• _TASK TO CARRY OUT_
Images stay out. Everything else in the records is repeated exactly.

• _PROVIDED MATERIAL_
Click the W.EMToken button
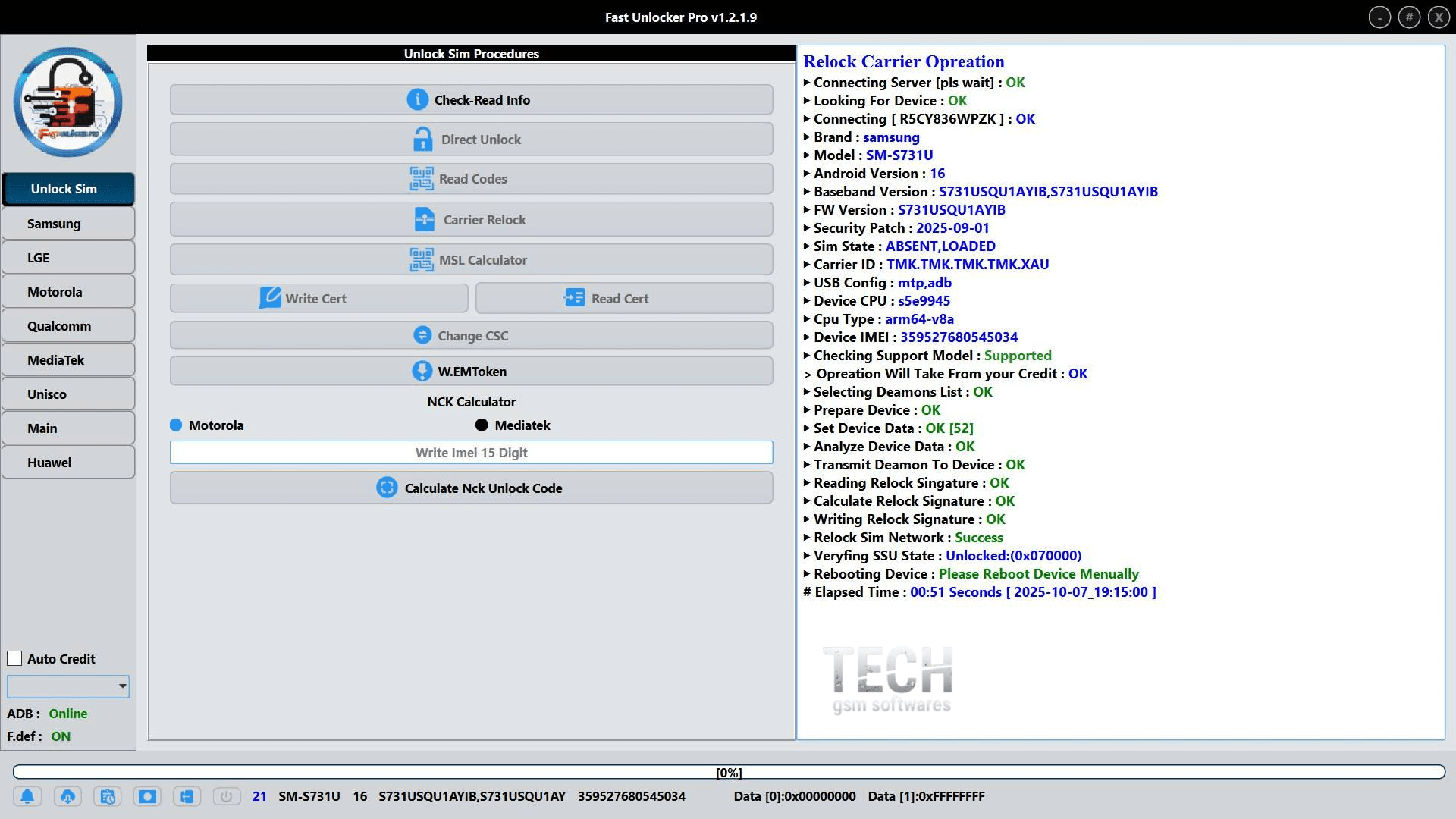pos(471,372)
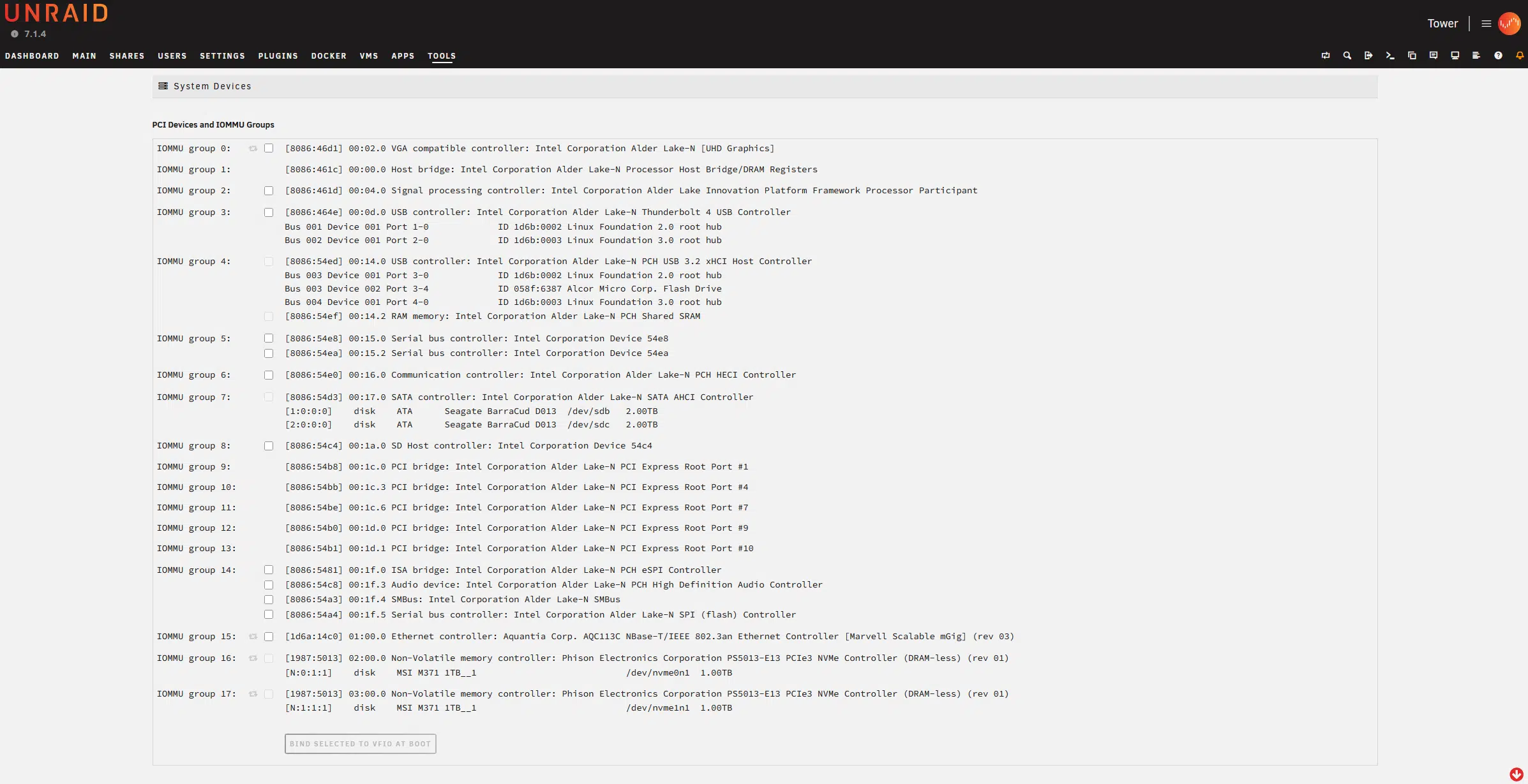1528x784 pixels.
Task: Open the terminal icon in the toolbar
Action: (x=1389, y=55)
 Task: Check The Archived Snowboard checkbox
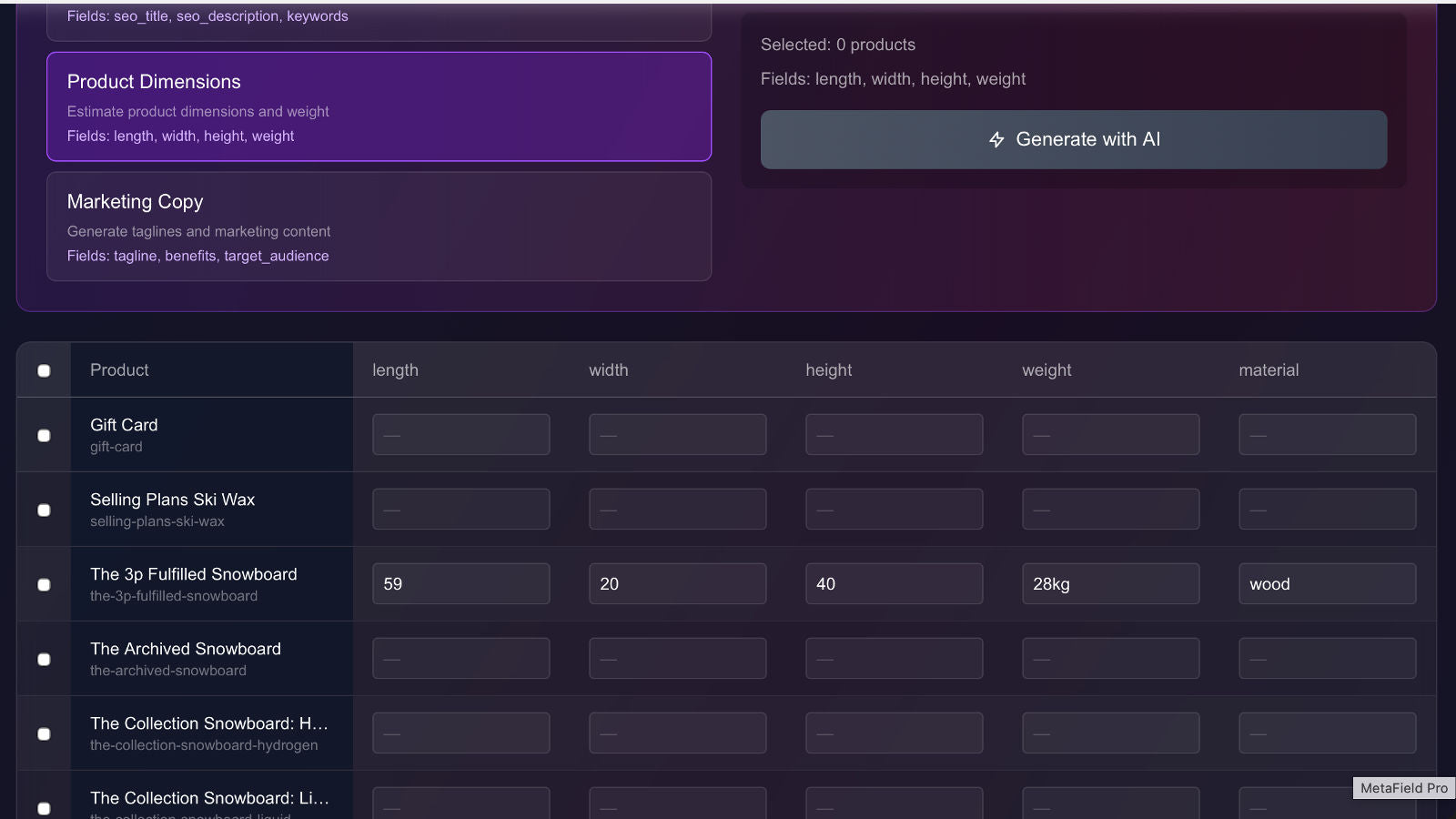[43, 659]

• _EXPECTED ANSWER_
Click the W.EMToken button
pos(471,372)
1528x784 pixels.
Task: Open the terminal icon in the toolbar
Action: (x=1389, y=55)
 Task: Check The Archived Snowboard checkbox
[43, 659]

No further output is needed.